Something that I think is really interesting about the Game of Life is how it can be applied to robotics. Brooks’ idea that a robot didn’t need to make a model of the world in order to perform a task is analogous to Conway’s idea that a simple set of local rules can generate complex behavior. In the case of the robot, a set of rules of the form: “If there’s an obstacle, turn right” or “If the motors stall, turn around” can oftentimes generate behavior that is quite hard to predict. Scribbler doesn’t need  map of a room in order to navigate around it successfully. A robot, like the critters in the Game of Life, just needs to know what to do next from a very limited amount of input (whether there’s an obstacle or whether the motors are stalled), and whatever comes later will be dealt with later.

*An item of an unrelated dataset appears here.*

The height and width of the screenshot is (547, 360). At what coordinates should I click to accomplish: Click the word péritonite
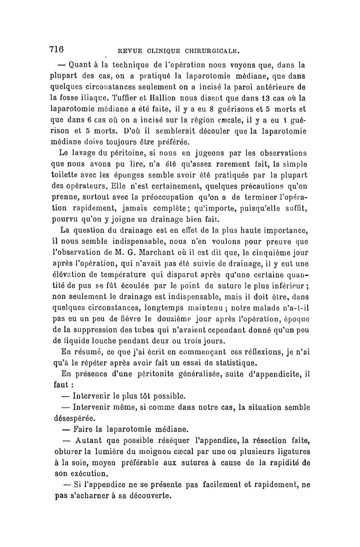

Hola! My name is Carlos and I’m sophomore in Rocky from San Juan, Puerto Rico. We don’t have a Winter, it’s amazing (really). I’m a math major and I’m possibly doing certificates in German and Spanish. I’m on the board of Acción Latina and a Peer Tutor for Math and Spanish. Next year I’ll be an RCA in Rocky and I just joined the Terrace F. Club. After Princeton I want to go to grad school and become a Mathematician. I enjoy Spanish and German literature, philosophy (I was actually thinking about being a philosophy major), coffee, foreign movies and the beach – a lot. I also like languages and foreign accents. I’m taking this class because as a math major I feel I should know a lot more about computers than I actually do (I basically only know how to use Word, Outlook and iTunes… I seem to be quite talented at Facebooking too). I don’t know if I’ll actually need to know programming because that depends on the kind of research I’ll be doing as a mathematician. I’m taking this class because i’m really interested in how the technology around me actually works. I’m very impressed by the amount of things that can be done with the aid of computers, and it’d be nice to have an idea of what is actually going on inside them. OK, I’m not going to lie, I also need a second ST, and this seems to be the best available option. I’m looking forward for a fun, informative and interesting course. I’ll be seeing you all around.

 Update 5pm on February 10th, 2006: I use a Dell laptop (one of those SCI laptops everyone has) and I’ve always used Windows, currently XP Professional. I get lost with Macs but I admire people who can use them. Seriously, kudos.